Beginning with the line that holds "This screenshot has width=175, height=170.", copy every remaining line of the listing below exactly, and leave the pictures out.
● ● ●
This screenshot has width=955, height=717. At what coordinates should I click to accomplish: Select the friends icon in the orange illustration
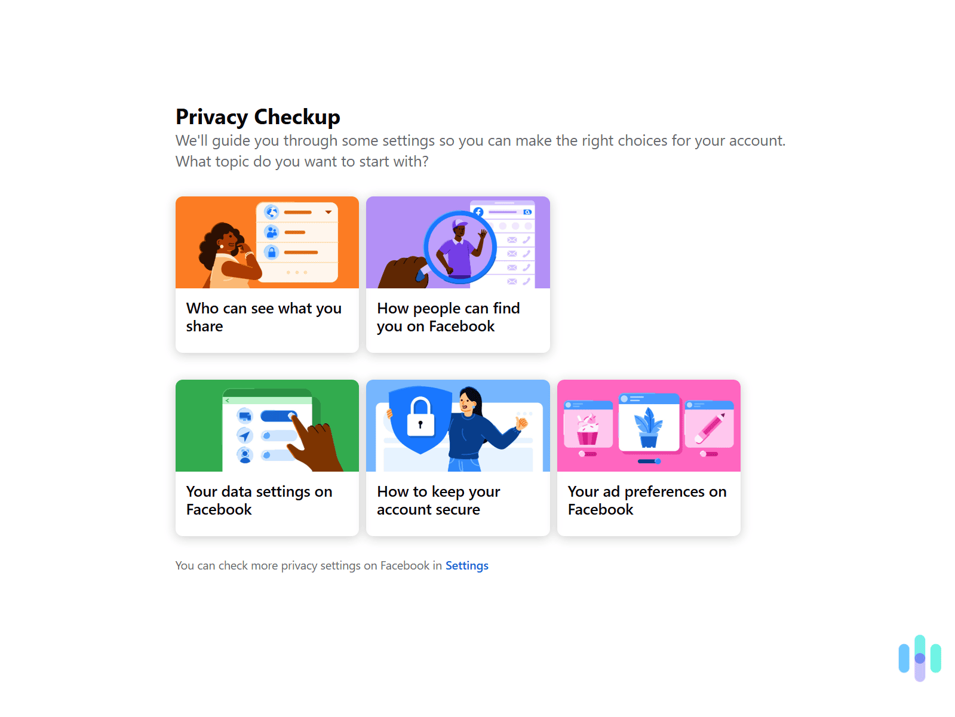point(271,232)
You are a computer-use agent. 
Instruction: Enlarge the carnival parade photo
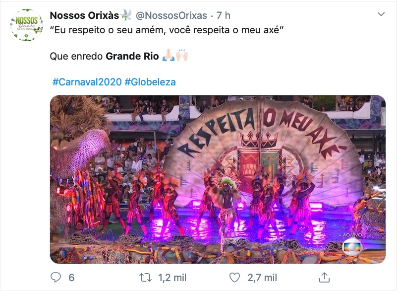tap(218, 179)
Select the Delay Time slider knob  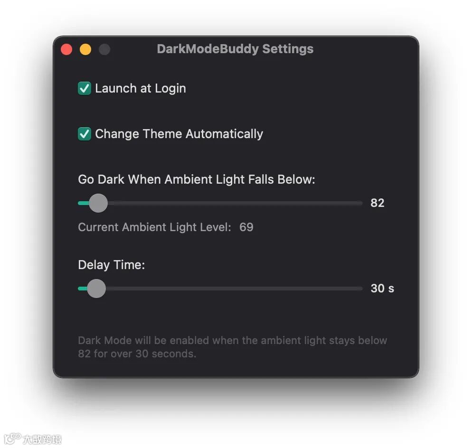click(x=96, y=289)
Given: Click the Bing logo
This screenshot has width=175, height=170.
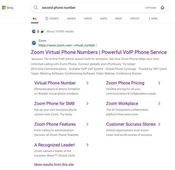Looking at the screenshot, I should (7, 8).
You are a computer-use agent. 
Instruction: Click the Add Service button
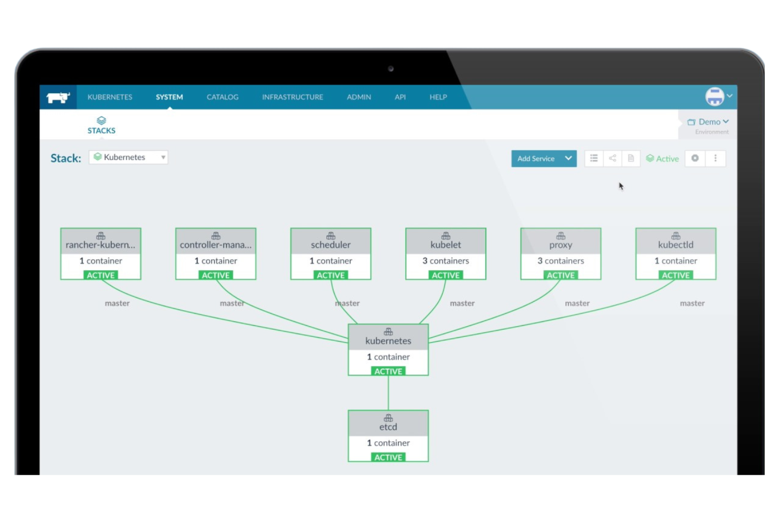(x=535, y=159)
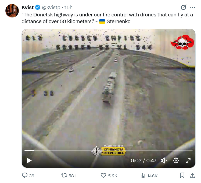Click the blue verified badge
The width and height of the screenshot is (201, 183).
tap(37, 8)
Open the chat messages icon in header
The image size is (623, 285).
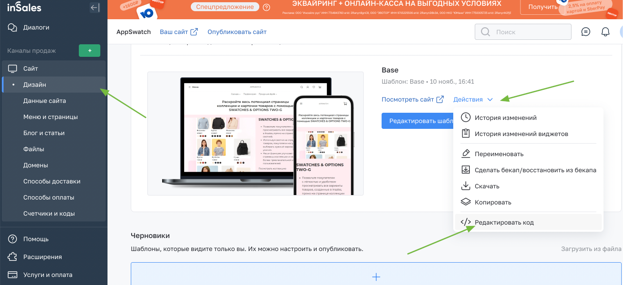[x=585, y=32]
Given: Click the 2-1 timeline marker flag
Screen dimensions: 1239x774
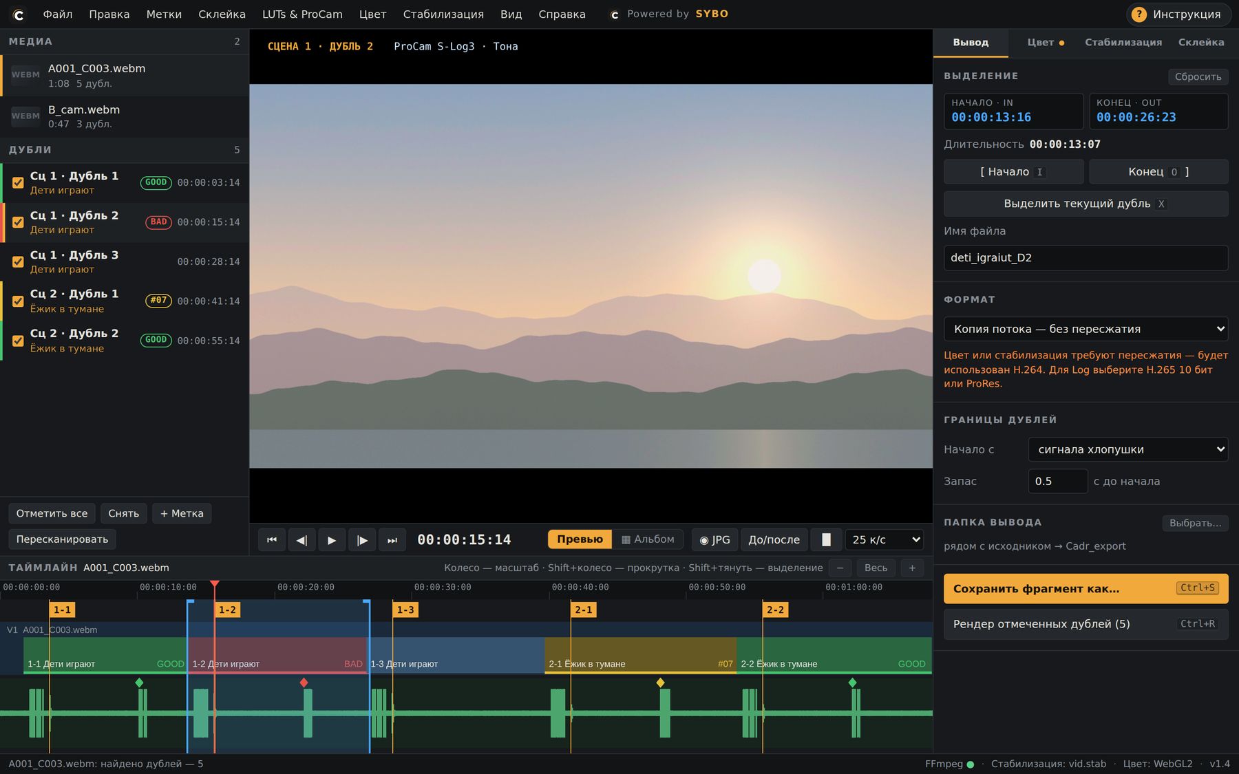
● ● ●
§ TASK RESPONSE:
This screenshot has width=175, height=170.
Looking at the screenshot, I should (7, 8).
You are a computer-use agent. 
Instruction: Click the Add Service button
(x=535, y=159)
Click the blue verified badge
The width and height of the screenshot is (201, 183).
tap(37, 8)
Open the chat messages icon in header
The image size is (623, 285).
[x=585, y=32]
Given: Click the 2-1 timeline marker flag
Screen dimensions: 1239x774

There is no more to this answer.